(Collected data entries)
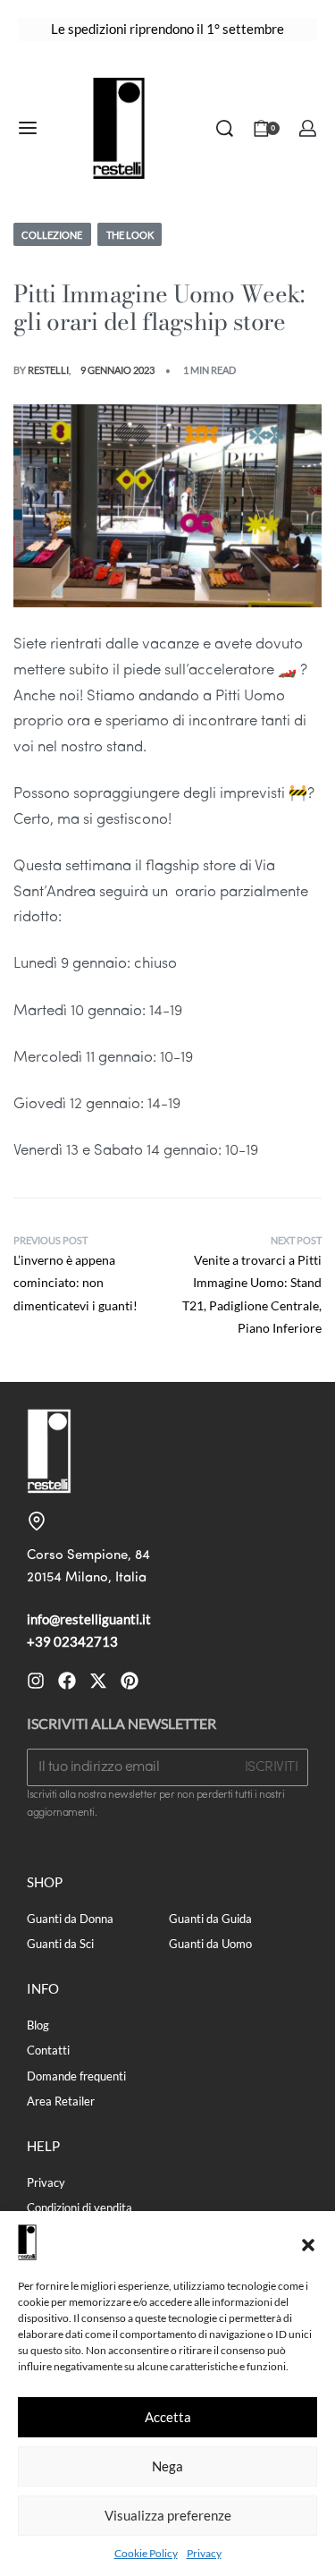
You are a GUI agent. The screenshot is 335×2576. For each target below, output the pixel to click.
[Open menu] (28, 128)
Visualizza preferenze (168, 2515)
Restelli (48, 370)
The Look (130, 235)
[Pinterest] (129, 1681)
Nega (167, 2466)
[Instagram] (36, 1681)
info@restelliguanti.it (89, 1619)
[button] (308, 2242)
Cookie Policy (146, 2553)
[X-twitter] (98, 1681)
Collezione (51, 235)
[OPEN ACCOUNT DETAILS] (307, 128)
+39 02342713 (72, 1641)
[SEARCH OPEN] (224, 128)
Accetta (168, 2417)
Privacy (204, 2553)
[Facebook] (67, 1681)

...

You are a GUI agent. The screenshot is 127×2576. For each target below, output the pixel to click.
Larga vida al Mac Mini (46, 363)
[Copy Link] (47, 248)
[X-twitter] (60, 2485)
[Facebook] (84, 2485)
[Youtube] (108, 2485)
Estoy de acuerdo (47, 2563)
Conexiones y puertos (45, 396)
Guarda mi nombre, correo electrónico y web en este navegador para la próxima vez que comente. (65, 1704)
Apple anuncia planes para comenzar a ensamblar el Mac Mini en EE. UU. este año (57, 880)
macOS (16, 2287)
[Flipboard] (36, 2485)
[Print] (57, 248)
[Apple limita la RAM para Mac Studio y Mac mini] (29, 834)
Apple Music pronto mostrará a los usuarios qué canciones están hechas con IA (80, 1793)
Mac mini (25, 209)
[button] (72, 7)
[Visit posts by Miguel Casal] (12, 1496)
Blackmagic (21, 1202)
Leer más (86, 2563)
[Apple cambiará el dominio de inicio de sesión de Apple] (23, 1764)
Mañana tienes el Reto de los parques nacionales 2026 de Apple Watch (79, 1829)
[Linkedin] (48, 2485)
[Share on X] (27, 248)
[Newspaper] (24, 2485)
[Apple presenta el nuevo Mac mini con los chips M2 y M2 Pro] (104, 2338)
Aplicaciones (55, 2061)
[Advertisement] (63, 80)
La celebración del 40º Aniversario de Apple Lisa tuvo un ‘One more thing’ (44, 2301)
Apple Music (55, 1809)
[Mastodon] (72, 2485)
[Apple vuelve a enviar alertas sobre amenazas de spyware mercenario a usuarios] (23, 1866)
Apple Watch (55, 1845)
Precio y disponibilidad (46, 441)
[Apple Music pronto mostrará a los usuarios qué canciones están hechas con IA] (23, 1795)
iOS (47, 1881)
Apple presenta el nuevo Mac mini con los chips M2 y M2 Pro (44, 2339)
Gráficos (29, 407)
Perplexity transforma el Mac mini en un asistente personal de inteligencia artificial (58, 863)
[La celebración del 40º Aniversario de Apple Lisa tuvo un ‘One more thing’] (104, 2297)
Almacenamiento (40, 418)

==

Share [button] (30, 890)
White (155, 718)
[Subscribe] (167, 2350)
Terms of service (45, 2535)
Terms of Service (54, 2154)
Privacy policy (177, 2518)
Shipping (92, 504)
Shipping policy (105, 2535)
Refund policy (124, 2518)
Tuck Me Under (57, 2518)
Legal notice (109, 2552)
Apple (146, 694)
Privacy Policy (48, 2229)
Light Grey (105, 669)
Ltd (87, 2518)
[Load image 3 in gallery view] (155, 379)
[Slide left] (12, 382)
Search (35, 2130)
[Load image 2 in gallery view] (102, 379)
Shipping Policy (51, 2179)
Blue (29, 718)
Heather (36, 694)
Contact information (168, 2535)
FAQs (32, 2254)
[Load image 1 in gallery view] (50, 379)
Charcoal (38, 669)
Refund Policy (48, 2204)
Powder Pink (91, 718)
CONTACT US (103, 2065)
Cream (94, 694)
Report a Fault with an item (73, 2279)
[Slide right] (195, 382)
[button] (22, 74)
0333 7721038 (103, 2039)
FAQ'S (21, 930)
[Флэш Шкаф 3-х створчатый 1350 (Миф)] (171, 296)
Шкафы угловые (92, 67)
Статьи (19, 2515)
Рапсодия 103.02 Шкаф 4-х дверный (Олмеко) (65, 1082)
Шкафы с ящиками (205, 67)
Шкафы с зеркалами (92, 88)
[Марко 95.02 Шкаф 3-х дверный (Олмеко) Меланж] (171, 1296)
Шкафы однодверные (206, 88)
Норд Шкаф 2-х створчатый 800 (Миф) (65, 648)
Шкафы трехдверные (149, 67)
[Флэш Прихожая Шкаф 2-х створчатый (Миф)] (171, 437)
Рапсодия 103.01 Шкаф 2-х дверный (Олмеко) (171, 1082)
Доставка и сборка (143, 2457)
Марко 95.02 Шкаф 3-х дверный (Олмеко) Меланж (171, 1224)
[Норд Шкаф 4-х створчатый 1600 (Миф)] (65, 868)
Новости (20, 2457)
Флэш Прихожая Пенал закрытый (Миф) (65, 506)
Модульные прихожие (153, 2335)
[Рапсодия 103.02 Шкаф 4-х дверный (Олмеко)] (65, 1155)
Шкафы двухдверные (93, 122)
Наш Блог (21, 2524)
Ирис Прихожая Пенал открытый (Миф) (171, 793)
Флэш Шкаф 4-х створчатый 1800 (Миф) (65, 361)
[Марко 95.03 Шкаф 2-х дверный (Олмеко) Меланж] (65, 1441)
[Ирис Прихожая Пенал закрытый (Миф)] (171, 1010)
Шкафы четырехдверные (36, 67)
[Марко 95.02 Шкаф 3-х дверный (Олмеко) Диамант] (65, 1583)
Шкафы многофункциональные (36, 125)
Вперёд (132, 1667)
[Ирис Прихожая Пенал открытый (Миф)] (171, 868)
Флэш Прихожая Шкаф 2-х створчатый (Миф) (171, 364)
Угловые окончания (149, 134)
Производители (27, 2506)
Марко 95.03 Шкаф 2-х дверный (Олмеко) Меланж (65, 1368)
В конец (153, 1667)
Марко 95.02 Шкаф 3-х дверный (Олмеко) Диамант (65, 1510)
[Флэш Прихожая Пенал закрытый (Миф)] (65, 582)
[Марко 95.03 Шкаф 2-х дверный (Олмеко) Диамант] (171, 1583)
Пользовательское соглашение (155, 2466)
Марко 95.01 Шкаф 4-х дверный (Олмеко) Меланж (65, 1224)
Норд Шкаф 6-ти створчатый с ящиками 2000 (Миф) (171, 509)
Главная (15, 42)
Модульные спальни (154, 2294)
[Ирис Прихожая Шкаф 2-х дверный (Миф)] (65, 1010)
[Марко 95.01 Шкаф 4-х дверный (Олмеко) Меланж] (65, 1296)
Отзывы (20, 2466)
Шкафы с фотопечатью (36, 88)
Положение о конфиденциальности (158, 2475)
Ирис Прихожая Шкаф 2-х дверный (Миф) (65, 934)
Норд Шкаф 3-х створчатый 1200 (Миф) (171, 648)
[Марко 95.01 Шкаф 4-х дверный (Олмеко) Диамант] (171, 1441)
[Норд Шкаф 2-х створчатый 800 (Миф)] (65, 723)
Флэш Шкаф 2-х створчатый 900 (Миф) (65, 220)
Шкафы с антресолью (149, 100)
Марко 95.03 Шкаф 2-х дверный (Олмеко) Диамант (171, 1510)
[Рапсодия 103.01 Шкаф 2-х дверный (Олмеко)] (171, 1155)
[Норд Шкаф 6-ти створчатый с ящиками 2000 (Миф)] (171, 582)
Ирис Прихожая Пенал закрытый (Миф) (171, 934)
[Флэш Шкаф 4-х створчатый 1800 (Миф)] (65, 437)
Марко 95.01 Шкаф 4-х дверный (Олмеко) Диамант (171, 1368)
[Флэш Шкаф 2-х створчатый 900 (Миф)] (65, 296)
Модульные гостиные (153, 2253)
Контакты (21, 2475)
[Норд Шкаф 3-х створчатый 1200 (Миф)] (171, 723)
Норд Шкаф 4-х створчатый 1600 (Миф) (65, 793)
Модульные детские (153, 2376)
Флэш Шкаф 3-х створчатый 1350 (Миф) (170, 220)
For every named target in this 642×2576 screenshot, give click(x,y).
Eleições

• _Exercise_: Print the lines above from the one with "White (155, 718)" through the one with "Доставка и сборка (143, 2457)", both included, exactly as written and nothing more.

• _Reply to the task_:
White (155, 718)
[Subscribe] (167, 2350)
Terms of service (45, 2535)
Terms of Service (54, 2154)
Privacy policy (177, 2518)
Shipping (92, 504)
Shipping policy (105, 2535)
Refund policy (124, 2518)
Tuck Me Under (57, 2518)
Legal notice (109, 2552)
Apple (146, 694)
Privacy Policy (48, 2229)
Light Grey (105, 669)
Ltd (87, 2518)
[Load image 3 in gallery view] (155, 379)
[Slide left] (12, 382)
Search (35, 2130)
[Load image 2 in gallery view] (102, 379)
Shipping Policy (51, 2179)
Blue (29, 718)
Heather (36, 694)
Contact information (168, 2535)
FAQs (32, 2254)
[Load image 1 in gallery view] (50, 379)
Charcoal (38, 669)
Refund Policy (48, 2204)
Powder Pink (91, 718)
CONTACT US (103, 2065)
Cream (94, 694)
Report a Fault with an item (73, 2279)
[Slide right] (195, 382)
[button] (22, 74)
0333 7721038 (103, 2039)
FAQ'S (21, 930)
[Флэш Шкаф 3-х створчатый 1350 (Миф)] (171, 296)
Шкафы угловые (92, 67)
Статьи (19, 2515)
Рапсодия 103.02 Шкаф 4-х дверный (Олмеко) (65, 1082)
Шкафы с ящиками (205, 67)
Шкафы с зеркалами (92, 88)
[Марко 95.02 Шкаф 3-х дверный (Олмеко) Меланж] (171, 1296)
Шкафы однодверные (206, 88)
Норд Шкаф 2-х створчатый 800 (Миф) (65, 648)
Шкафы трехдверные (149, 67)
[Флэш Прихожая Шкаф 2-х створчатый (Миф)] (171, 437)
Рапсодия 103.01 Шкаф 2-х дверный (Олмеко) (171, 1082)
Доставка и сборка (143, 2457)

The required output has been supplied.